Carl provides two means of countering the Shadow Curse: both the 'Bless' and 'Protection From Evil' spells completely negate the effect of the curse for their respective durations. That sounds nice, but it's actually no help at all. In 2E, 'Bless' has a duration of 6 rounds, which translates to six minutes of in-game time. 'Protection From Evil' lasts 3 rounds per caster level, making it marginally more effective, but since Dungeon of Death is meant for 7th to 9th level PCs, that means at most a PC can get 27 minutes' worth of protection from the Curse. What's more, 'Bless' and 'Protection From Evil' only provide their protection to a single target, which means you'd need one use for every PC which could be re-upped when the spells expire -- this is utterly beyond the ability of any party at this tier of play. None of the treasure or items found within the adventure are proof against the Shadow Curse, and there is only one small, easy-to-miss area where it is at all safe for delvers to rest without being subjected to its effects: the PCs either steamroll this adventure in one shot despite the hourly ability drain, or they leave the dungeon and never come back.

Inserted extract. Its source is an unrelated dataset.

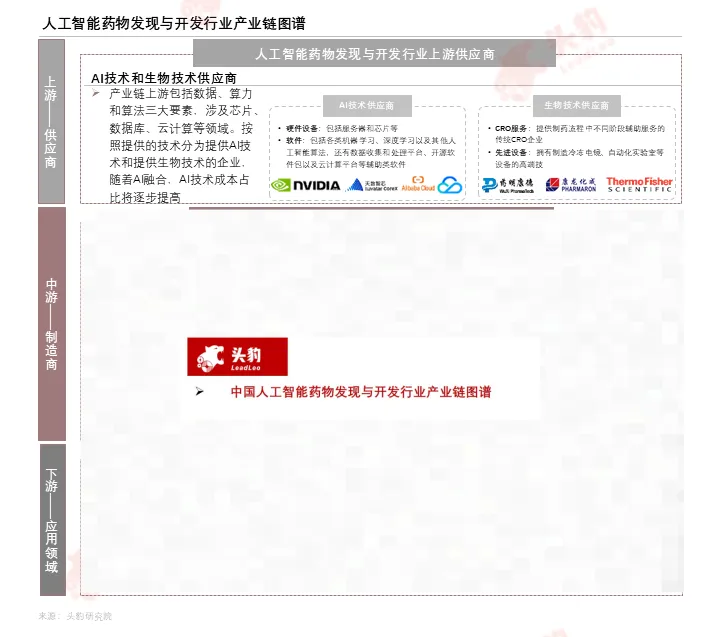
Task: Click the red 中国人工智能药物发现与开发行业产业链图谱 text
Action: [361, 392]
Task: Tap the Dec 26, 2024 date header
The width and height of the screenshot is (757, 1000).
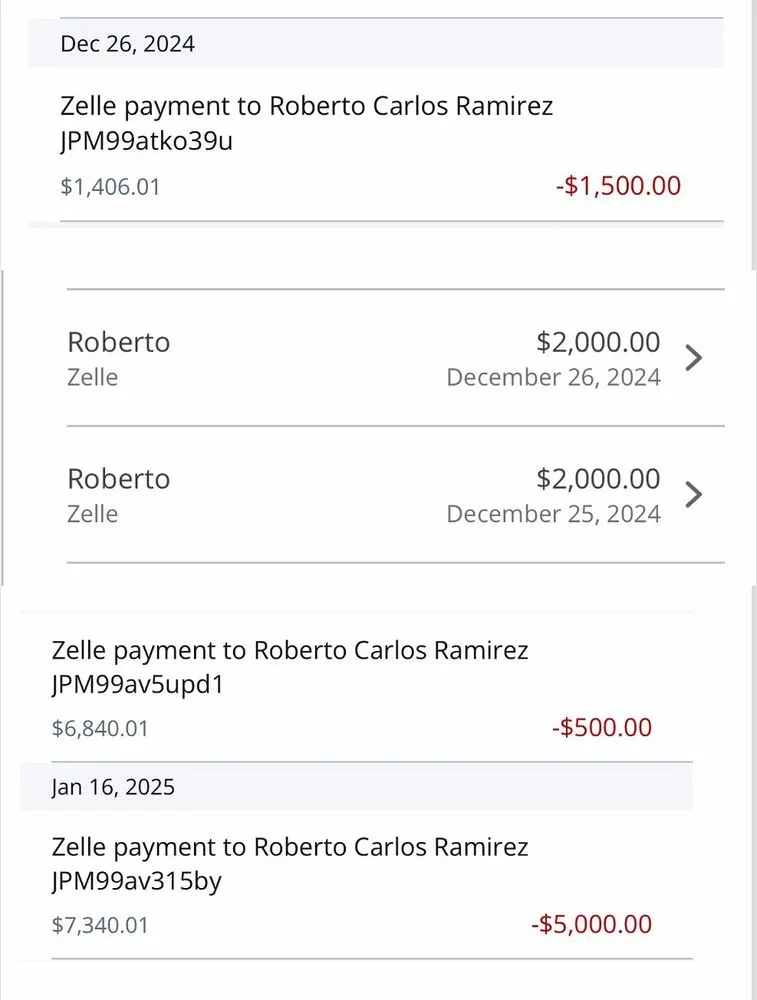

Fortunately for PCs who notice the ability drain and decide to beat feet out of the dungeon (hopefully they noticed before everybody set up camp for the night!), leaving the place allows ability scores so drained to return to normal over time: they recover at the rate of one point per day. Congratulations: you've pissed off your players, ensured their PCs will never set foot back in the dungeon, and wasted multiple days of in-game time while they recuperate, since no adventurer worth her Armor Class is going back out into the world at less than 100%.

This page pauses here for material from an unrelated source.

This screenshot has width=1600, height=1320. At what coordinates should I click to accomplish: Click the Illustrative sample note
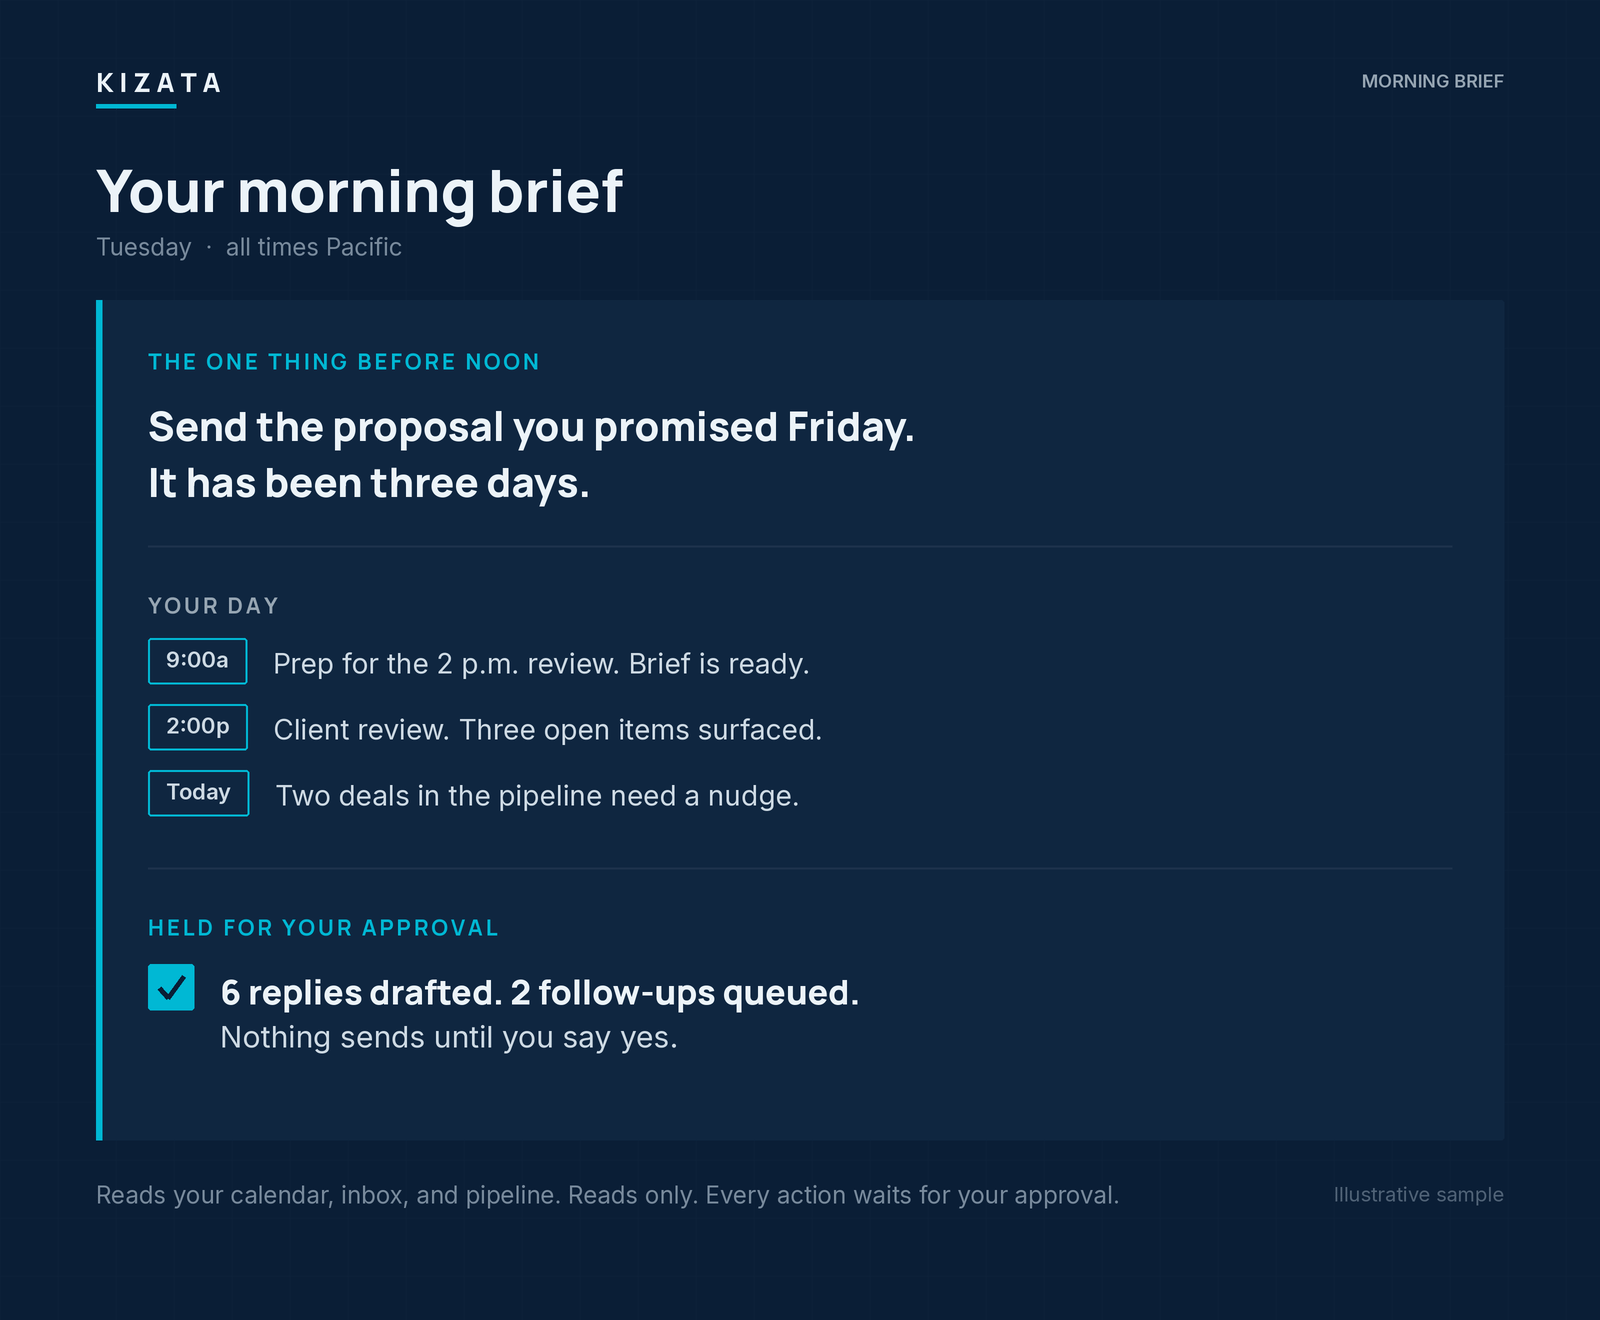pyautogui.click(x=1418, y=1195)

Without the presence of the Shadow Curse, this would be a reasonably difficult adventure: the dungeon is filled with enough traps to make Acererak roll his eyes, and all the demons Tanar'ri infesting this place are more than capable of wrecking a mid-level group of adventurers, especially ones who cannot take the time to rest and recover spells. With it, however, the module becomes all-but-unwinnable, since players with any sense will be unwilling to subject their PCs to this level of abuse.

The Dungeon of Death is aptly named, but not for the reason Jason Carl intended. It's a complete bullshit scenario, fun neither to read nor to play. The only thing this place will kill is your players' desire to keep you as a DM, and in this case, I wouldn't blame them in the slightest.

One out of five enormous middle fingers to any PCs you expose to this nonsense.